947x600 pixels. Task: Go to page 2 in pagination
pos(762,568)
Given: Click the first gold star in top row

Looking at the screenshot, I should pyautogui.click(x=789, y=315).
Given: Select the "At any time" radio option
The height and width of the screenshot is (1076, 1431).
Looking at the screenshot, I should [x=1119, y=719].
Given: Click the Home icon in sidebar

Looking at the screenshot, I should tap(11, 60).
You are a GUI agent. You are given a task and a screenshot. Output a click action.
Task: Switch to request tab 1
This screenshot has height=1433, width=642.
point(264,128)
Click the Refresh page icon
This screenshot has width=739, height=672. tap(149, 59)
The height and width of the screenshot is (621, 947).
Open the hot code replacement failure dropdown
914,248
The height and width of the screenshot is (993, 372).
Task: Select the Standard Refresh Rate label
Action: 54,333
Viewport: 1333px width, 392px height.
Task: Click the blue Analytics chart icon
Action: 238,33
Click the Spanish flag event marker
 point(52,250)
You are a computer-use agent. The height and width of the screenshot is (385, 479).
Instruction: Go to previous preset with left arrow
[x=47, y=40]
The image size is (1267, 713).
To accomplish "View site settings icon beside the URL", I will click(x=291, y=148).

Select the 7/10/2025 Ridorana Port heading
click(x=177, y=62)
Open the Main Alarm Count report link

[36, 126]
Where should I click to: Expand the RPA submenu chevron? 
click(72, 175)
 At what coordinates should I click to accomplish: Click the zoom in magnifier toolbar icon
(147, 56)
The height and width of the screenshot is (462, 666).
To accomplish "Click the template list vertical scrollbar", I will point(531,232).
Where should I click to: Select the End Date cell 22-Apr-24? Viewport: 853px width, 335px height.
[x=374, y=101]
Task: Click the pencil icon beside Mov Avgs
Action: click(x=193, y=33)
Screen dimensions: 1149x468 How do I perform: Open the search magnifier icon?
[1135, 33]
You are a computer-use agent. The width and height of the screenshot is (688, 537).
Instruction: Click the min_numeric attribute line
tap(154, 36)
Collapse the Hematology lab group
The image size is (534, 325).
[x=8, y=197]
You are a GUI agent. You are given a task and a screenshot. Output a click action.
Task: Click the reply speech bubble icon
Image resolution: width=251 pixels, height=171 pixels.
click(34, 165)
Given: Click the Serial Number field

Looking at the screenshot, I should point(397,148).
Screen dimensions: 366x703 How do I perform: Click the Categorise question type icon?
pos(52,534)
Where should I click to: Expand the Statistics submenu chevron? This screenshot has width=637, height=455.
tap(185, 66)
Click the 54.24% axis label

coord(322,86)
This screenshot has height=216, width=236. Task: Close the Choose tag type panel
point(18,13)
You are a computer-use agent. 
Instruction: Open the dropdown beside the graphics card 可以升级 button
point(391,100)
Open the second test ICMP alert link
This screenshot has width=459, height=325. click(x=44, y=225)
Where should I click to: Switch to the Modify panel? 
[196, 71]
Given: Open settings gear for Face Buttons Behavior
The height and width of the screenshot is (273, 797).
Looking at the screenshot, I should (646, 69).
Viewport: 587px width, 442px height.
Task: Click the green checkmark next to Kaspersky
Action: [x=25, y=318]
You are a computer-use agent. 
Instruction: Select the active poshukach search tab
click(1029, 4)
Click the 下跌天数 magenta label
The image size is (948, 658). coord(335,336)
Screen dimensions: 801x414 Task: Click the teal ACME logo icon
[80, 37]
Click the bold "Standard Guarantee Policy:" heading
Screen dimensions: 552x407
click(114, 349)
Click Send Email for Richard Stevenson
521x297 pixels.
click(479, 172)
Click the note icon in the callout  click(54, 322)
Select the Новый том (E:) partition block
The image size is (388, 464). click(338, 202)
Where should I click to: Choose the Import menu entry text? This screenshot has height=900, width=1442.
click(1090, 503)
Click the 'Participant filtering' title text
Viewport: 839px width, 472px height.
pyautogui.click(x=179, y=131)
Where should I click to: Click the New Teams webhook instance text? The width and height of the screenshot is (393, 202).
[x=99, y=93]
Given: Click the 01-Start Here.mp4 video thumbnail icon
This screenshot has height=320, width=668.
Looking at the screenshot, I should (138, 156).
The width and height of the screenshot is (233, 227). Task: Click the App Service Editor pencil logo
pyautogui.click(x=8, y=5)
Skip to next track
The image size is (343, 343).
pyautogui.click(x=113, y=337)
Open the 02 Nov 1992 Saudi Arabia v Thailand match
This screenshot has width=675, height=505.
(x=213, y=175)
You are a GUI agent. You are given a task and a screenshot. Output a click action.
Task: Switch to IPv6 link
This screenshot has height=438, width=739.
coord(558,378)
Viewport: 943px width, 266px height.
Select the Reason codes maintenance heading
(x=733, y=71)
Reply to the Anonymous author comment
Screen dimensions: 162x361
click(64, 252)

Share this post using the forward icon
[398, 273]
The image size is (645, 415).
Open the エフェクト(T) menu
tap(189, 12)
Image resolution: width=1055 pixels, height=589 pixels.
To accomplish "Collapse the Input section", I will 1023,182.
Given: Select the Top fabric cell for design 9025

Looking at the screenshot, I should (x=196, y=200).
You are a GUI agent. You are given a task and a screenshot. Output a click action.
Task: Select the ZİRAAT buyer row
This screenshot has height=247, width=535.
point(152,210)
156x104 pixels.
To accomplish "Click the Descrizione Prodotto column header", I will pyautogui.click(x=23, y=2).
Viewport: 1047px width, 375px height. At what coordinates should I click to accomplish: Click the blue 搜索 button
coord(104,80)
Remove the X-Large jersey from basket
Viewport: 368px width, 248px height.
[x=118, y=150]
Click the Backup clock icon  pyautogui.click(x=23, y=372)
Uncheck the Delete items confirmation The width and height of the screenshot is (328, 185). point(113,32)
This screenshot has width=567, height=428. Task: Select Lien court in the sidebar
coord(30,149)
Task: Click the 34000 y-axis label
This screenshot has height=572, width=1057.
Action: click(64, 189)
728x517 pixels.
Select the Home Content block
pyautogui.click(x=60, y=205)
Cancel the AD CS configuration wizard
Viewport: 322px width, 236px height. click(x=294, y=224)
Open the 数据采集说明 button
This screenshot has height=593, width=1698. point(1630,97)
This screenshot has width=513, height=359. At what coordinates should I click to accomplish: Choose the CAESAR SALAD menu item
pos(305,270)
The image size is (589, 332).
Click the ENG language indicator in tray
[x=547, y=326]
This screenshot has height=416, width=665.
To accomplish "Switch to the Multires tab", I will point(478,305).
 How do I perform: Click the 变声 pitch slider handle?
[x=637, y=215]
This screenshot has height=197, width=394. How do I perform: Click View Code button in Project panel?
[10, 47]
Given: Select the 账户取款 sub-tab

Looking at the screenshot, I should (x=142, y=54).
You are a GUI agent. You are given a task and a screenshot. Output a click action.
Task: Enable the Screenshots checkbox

++++

[Your objective]: Please write out the whole listing once more, exactly.

[Answer area]:
947x600 pixels. Task: Go to page 2 in pagination
pos(762,568)
Given: Click the first gold star in top row

Looking at the screenshot, I should pyautogui.click(x=789, y=315).
Given: Select the "At any time" radio option
The height and width of the screenshot is (1076, 1431).
Looking at the screenshot, I should [x=1119, y=719].
Given: Click the Home icon in sidebar

Looking at the screenshot, I should tap(11, 60).
You are a GUI agent. You are given a task and a screenshot. Output a click action.
Task: Switch to request tab 1
This screenshot has height=1433, width=642.
point(264,128)
Click the Refresh page icon
This screenshot has width=739, height=672. tap(149, 59)
The height and width of the screenshot is (621, 947).
Open the hot code replacement failure dropdown
914,248
The height and width of the screenshot is (993, 372).
Task: Select the Standard Refresh Rate label
Action: 54,333
Viewport: 1333px width, 392px height.
Task: Click the blue Analytics chart icon
Action: 238,33
Click the Spanish flag event marker
 point(52,250)
You are a computer-use agent. The height and width of the screenshot is (385, 479).
Instruction: Go to previous preset with left arrow
[x=47, y=40]
The image size is (1267, 713).
To accomplish "View site settings icon beside the URL", I will click(x=291, y=148).

Select the 7/10/2025 Ridorana Port heading
click(x=177, y=62)
Open the Main Alarm Count report link

[36, 126]
Where should I click to: Expand the RPA submenu chevron? 
click(72, 175)
 At what coordinates should I click to accomplish: Click the zoom in magnifier toolbar icon
(147, 56)
The height and width of the screenshot is (462, 666).
To accomplish "Click the template list vertical scrollbar", I will point(531,232).
Where should I click to: Select the End Date cell 22-Apr-24? Viewport: 853px width, 335px height.
[x=374, y=101]
Task: Click the pencil icon beside Mov Avgs
Action: click(x=193, y=33)
Screen dimensions: 1149x468 How do I perform: Open the search magnifier icon?
[1135, 33]
You are a computer-use agent. The width and height of the screenshot is (688, 537).
Instruction: Click the min_numeric attribute line
tap(154, 36)
Collapse the Hematology lab group
The image size is (534, 325).
[x=8, y=197]
You are a GUI agent. You are given a task and a screenshot. Output a click action.
Task: Click the reply speech bubble icon
Image resolution: width=251 pixels, height=171 pixels.
click(34, 165)
Given: Click the Serial Number field

Looking at the screenshot, I should point(397,148).
Screen dimensions: 366x703 How do I perform: Click the Categorise question type icon?
pos(52,534)
Where should I click to: Expand the Statistics submenu chevron? This screenshot has width=637, height=455.
tap(185, 66)
Click the 54.24% axis label

coord(322,86)
This screenshot has height=216, width=236. Task: Close the Choose tag type panel
point(18,13)
You are a computer-use agent. 
Instruction: Open the dropdown beside the graphics card 可以升级 button
point(391,100)
Open the second test ICMP alert link
This screenshot has width=459, height=325. click(x=44, y=225)
Where should I click to: Switch to the Modify panel? 
[196, 71]
Given: Open settings gear for Face Buttons Behavior
The height and width of the screenshot is (273, 797).
Looking at the screenshot, I should (646, 69).
Viewport: 587px width, 442px height.
Task: Click the green checkmark next to Kaspersky
Action: [x=25, y=318]
You are a computer-use agent. 
Instruction: Select the active poshukach search tab
click(1029, 4)
Click the 下跌天数 magenta label
The image size is (948, 658). coord(335,336)
Screen dimensions: 801x414 Task: Click the teal ACME logo icon
[80, 37]
Click the bold "Standard Guarantee Policy:" heading
Screen dimensions: 552x407
click(114, 349)
Click Send Email for Richard Stevenson
521x297 pixels.
click(479, 172)
Click the note icon in the callout  click(54, 322)
Select the Новый том (E:) partition block
The image size is (388, 464). click(338, 202)
Where should I click to: Choose the Import menu entry text? This screenshot has height=900, width=1442.
click(1090, 503)
Click the 'Participant filtering' title text
Viewport: 839px width, 472px height.
pyautogui.click(x=179, y=131)
Where should I click to: Click the New Teams webhook instance text? The width and height of the screenshot is (393, 202).
[x=99, y=93]
Given: Click the 01-Start Here.mp4 video thumbnail icon
This screenshot has height=320, width=668.
Looking at the screenshot, I should (138, 156).
The width and height of the screenshot is (233, 227). Task: Click the App Service Editor pencil logo
pyautogui.click(x=8, y=5)
Skip to next track
The image size is (343, 343).
pyautogui.click(x=113, y=337)
Open the 02 Nov 1992 Saudi Arabia v Thailand match
This screenshot has width=675, height=505.
(x=213, y=175)
You are a GUI agent. You are given a task and a screenshot. Output a click action.
Task: Switch to IPv6 link
This screenshot has height=438, width=739.
coord(558,378)
Viewport: 943px width, 266px height.
Select the Reason codes maintenance heading
(x=733, y=71)
Reply to the Anonymous author comment
Screen dimensions: 162x361
click(64, 252)

Share this post using the forward icon
[398, 273]
The image size is (645, 415).
Open the エフェクト(T) menu
tap(189, 12)
Image resolution: width=1055 pixels, height=589 pixels.
To accomplish "Collapse the Input section", I will 1023,182.
Given: Select the Top fabric cell for design 9025

Looking at the screenshot, I should (x=196, y=200).
You are a GUI agent. You are given a task and a screenshot. Output a click action.
Task: Select the ZİRAAT buyer row
This screenshot has height=247, width=535.
point(152,210)
156x104 pixels.
To accomplish "Click the Descrizione Prodotto column header", I will pyautogui.click(x=23, y=2).
Viewport: 1047px width, 375px height. At what coordinates should I click to accomplish: Click the blue 搜索 button
coord(104,80)
Remove the X-Large jersey from basket
Viewport: 368px width, 248px height.
[x=118, y=150]
Click the Backup clock icon  pyautogui.click(x=23, y=372)
Uncheck the Delete items confirmation The width and height of the screenshot is (328, 185). point(113,32)
This screenshot has width=567, height=428. Task: Select Lien court in the sidebar
coord(30,149)
Task: Click the 34000 y-axis label
This screenshot has height=572, width=1057.
Action: click(64, 189)
728x517 pixels.
Select the Home Content block
pyautogui.click(x=60, y=205)
Cancel the AD CS configuration wizard
Viewport: 322px width, 236px height. click(x=294, y=224)
Open the 数据采集说明 button
This screenshot has height=593, width=1698. point(1630,97)
This screenshot has width=513, height=359. At what coordinates should I click to accomplish: Choose the CAESAR SALAD menu item
pos(305,270)
The image size is (589, 332).
Click the ENG language indicator in tray
[x=547, y=326]
This screenshot has height=416, width=665.
To accomplish "Switch to the Multires tab", I will point(478,305).
 How do I perform: Click the 变声 pitch slider handle?
[x=637, y=215]
This screenshot has height=197, width=394. How do I perform: Click View Code button in Project panel?
[10, 47]
Given: Select the 账户取款 sub-tab

Looking at the screenshot, I should (x=142, y=54).
You are a GUI agent. You are given a task and a screenshot. Output a click action.
Task: Enable the Screenshots checkbox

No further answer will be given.